Alauddin left a 1000-strong cavalry under Nusrat Khan in the city and led the rest of his men to fight against Simhana. The Yadava army, which outnumbered Alauddin's force, overcame the invaders in the initial part of the battle. When Nusrat Khan received this news, he left the city without waiting for Alauddin's order and led his army to the battlefield. The Yadavas mistook his contingent for the rumored 20,000-strong cavalry and fled from the battlefield in panic.

Alauddin then returned to the fort and laid a siege. He ordered several Brahmin and merchant prisoners to be killed, and paraded close relatives and nobles of Ramachandra in front of the fort. At first, Ramachandra considered seeking assistance from the neighbouring Hindu kings. However, it was soon discovered that the fort did not have sufficient food provisions: the Yadavas had bought inside the fort around 2,000-3,000 bags left by panicked merchants when Alauddin's army first reached the city.
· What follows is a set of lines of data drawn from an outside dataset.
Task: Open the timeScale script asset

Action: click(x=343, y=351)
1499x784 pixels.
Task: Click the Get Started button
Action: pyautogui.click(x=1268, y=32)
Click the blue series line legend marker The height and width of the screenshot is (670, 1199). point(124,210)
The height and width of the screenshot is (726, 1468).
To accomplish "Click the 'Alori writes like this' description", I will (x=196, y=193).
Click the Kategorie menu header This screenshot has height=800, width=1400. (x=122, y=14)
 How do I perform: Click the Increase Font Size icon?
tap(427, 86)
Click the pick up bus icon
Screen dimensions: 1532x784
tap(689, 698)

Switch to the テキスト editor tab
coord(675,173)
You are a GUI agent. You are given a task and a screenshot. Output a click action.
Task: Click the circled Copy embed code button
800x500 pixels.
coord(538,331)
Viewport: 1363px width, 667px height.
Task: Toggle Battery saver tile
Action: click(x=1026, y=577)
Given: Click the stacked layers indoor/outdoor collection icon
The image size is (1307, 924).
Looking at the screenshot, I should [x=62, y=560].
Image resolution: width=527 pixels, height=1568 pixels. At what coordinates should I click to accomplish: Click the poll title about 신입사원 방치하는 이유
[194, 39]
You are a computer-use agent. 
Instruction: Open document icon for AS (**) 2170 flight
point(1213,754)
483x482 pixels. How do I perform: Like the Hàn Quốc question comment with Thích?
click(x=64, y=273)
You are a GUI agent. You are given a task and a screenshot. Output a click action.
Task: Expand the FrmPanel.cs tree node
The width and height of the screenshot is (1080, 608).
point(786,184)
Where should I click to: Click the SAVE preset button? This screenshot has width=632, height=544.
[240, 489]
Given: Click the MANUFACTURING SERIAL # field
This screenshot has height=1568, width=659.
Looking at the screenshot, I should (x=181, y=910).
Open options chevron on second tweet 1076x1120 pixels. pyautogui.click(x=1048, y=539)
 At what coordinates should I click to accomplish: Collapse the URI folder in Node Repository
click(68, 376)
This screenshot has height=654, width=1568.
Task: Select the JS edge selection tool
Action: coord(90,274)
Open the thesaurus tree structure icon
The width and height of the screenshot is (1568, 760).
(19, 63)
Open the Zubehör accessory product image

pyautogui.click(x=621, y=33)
They had assumed that these bags contained grain, but it was discovered that they contained only salt.

A dejected Ramachandra then pleaded with Alauddin for a peace treaty. Alauddin, who wanted to return to Kara quickly, agreed to a truce. This time, he demanded a much larger sum as war indemnity. According to the 14th-century chronicler Ziauddin Barani, the wealth obtained by Alauddin during this raid was so much that even after being squandered by Alauddin's successors, a large part of it remained till the reign of Firuz Shah Tughlaq in the 1350s. According to the 16th-century historian Firishta, the wealth obtained by Alauddin included:

- 600 mann of gold
- 1,000 mann of silver
- 7 mann of pearls
- 2 mann of precious stones including rubies, sapphires, diamonds, and emeralds
- 4,000 pieces of silk and other items

In addition, Ramachandra agreed to send the revenues from the Achalpur province to Alauddin. As part of the treaty, Alauddin released the surviving prisoners. He left Devagiri five days after he had entered the city.

== Aftermath ==

Alauddin's raid was the first successful Muslim invasion of Deccan. Instead of surrendering the loot from Devagiri to Sultan Jalaluddin, Alauddin took it to his residence in Kara. Later, he invited Jalaluddin to Kara and killed him there. He then proclaimed himself as the new Sultan. In the 1300s, when Ramachandra stopped sending yearly tributes to Delhi, Alauddin sent a large army to subdue him. This second expedition to Devagiri resulted in Ramachandra becoming a vassal to Alauddin.

Alauddin married Ramachandra's daughter Jhatyapali, who became the mother of his son and successor Shihabuddin Omar and Qutbuddin Mubarak Shah. Historian Kishori Saran Lal believes that Ramachandra gave his daughter to Alauddin after the 1296 raid, but historian Satish Chandra states that this probably happened after the second expedition.